Input Block Start
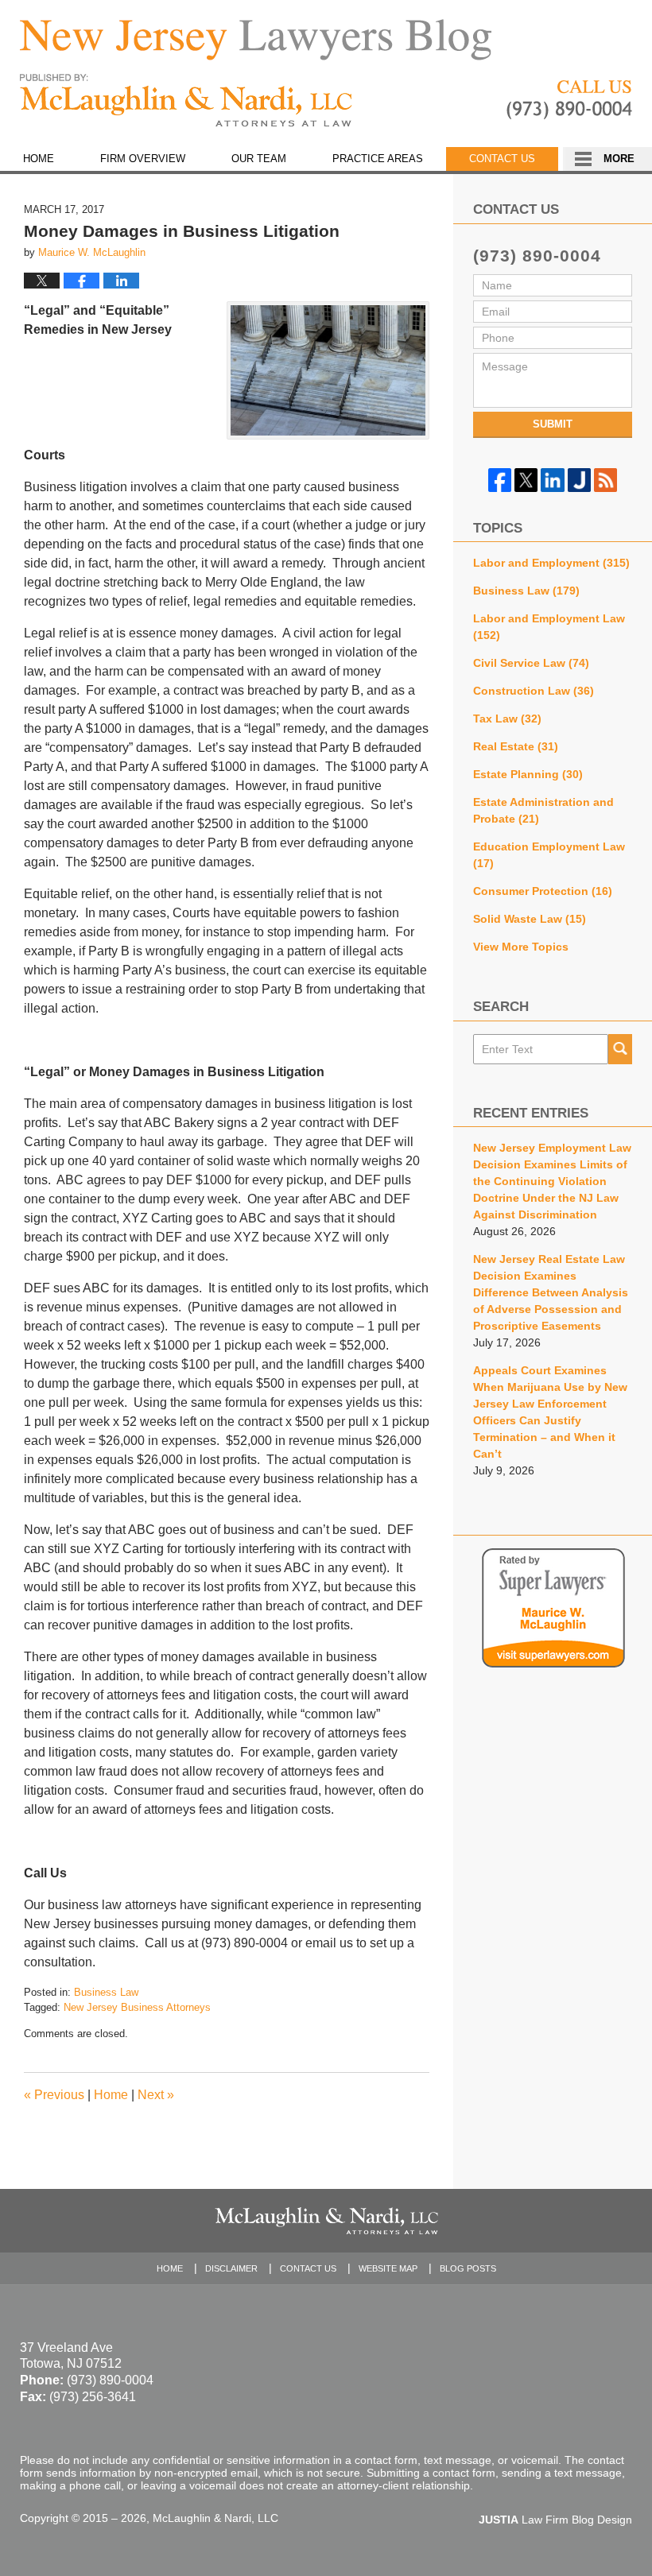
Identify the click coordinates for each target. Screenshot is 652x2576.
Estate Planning (528, 774)
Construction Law (533, 690)
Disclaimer (231, 2268)
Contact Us (502, 159)
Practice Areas (377, 159)
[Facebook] (500, 479)
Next (156, 2094)
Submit (552, 424)
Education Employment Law (549, 855)
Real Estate (515, 746)
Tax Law (507, 718)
Input Block End
## What you are asked to do
Your job is to repeat the data exactly, leaving each picture out.

## Exercise result
Identify the click coordinates for each target. Screenshot is 652x2576.
Estate Planning (528, 774)
Construction Law (533, 690)
Disclaimer (231, 2268)
Contact Us (502, 159)
Practice Areas (377, 159)
[Facebook] (500, 479)
Next (156, 2094)
Submit (552, 424)
Education Employment Law (549, 855)
Real Estate (515, 746)
Tax Law (507, 718)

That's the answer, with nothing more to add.